By Frederic and Mary Ann Brussat

 

The Goodbye Girl
Directed by Herbert Ross
Warner Home Video 11/77 DVD/VHS Feature Film
PG

"He's cute. He reminds me of a dog nobody wants," says eleven-year old Lucy McFadden of Elliott Garfield, an actor from Chcago who is forced by unusual circumstances to live with Lucy and her mother Paula in their cramped New York City apartment. Can a dumped-on former chorus line dancer and her precocious kid (who doesn't like to called a kid) find happiness with a guitar-playing, early morning and meditating health food nut from the Midwest? That is the romantic question at the heart of this bittersweet love story written by Neil Simon.

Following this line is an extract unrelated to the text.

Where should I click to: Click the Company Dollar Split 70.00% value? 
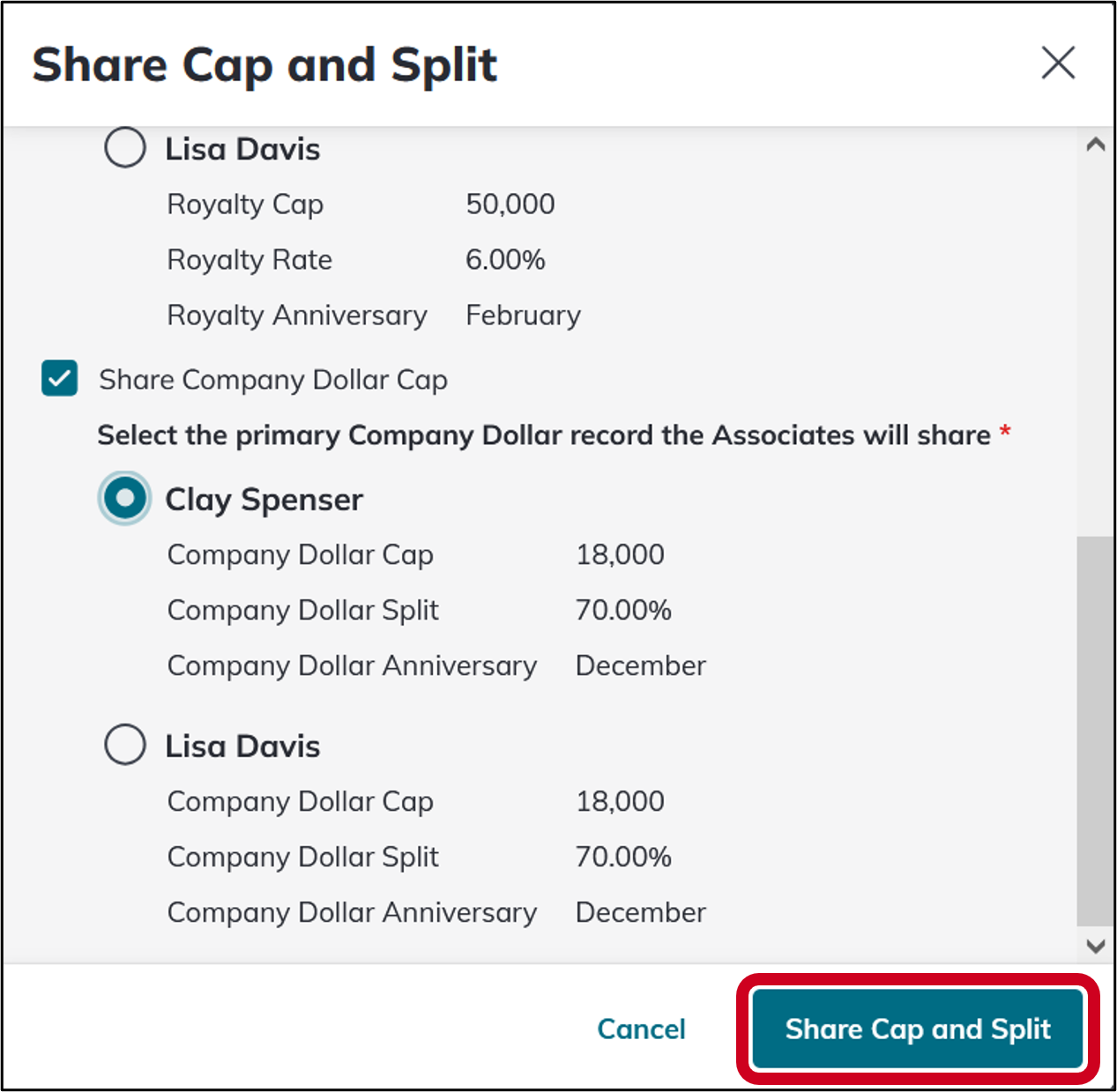tap(623, 609)
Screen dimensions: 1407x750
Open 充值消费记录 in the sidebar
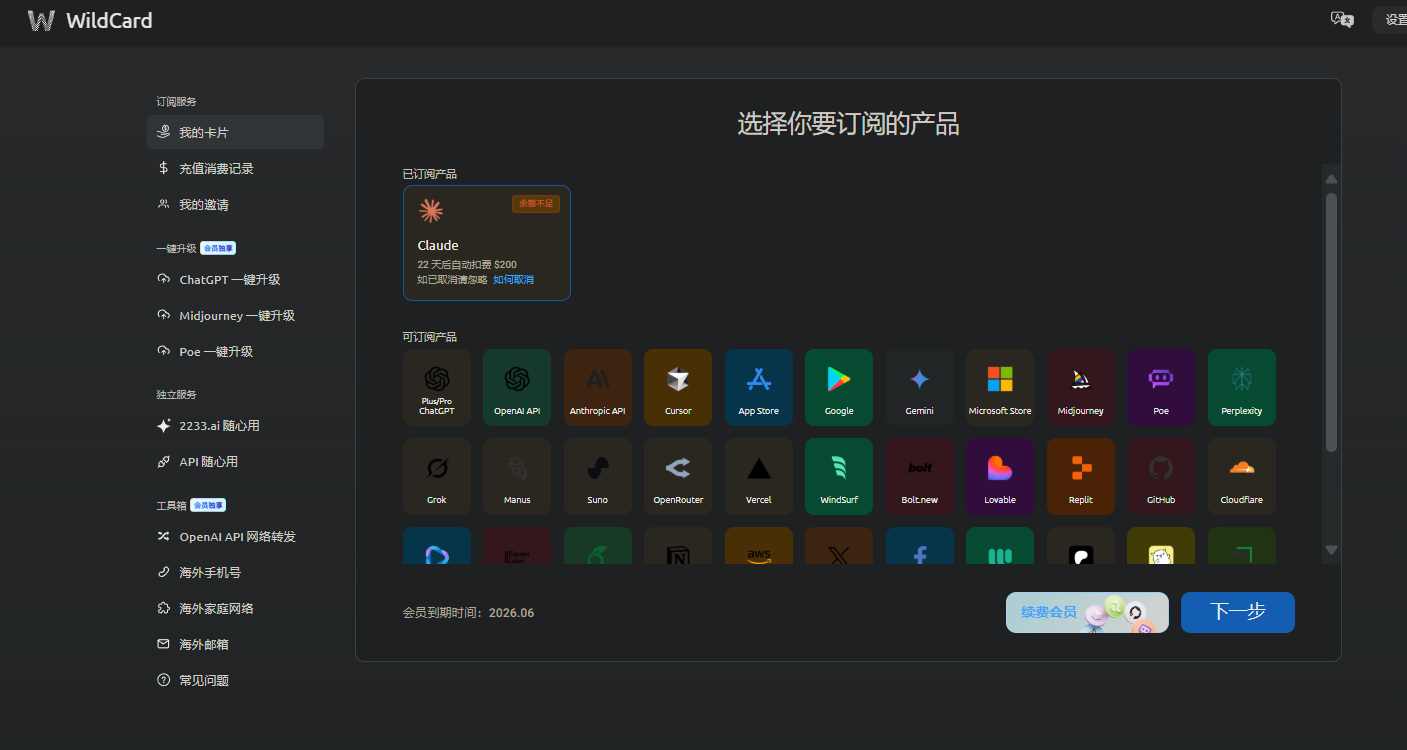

The three main characters in The Goodbye Girl are always on edge. Paula's been hurt by affairs with actors far too often; not wanting to get hurt again, she is always yelling at Elliot the intruder. The actor is unhappy when his stage ambitions are frustrated by a director who insists he play Richard II as a flaming homosexual. And young Lucy is apprehensive about being deserted once again. Herbert Ross directs Marsha Mason as Paula, Richard Dreyfuss as Elliott, and Quinn Cummings as Lucy in this fitfully funny love story. This plot bogs down too often in shouting sessions but ends on a happy note. If you — like Paula — are a "sucker for romance" you may enjoy The Goodbye Girl. If you are rubbed the wrong way by strains and clashes in romances following a bumpy course, you may want to skip The Goodbye Girl.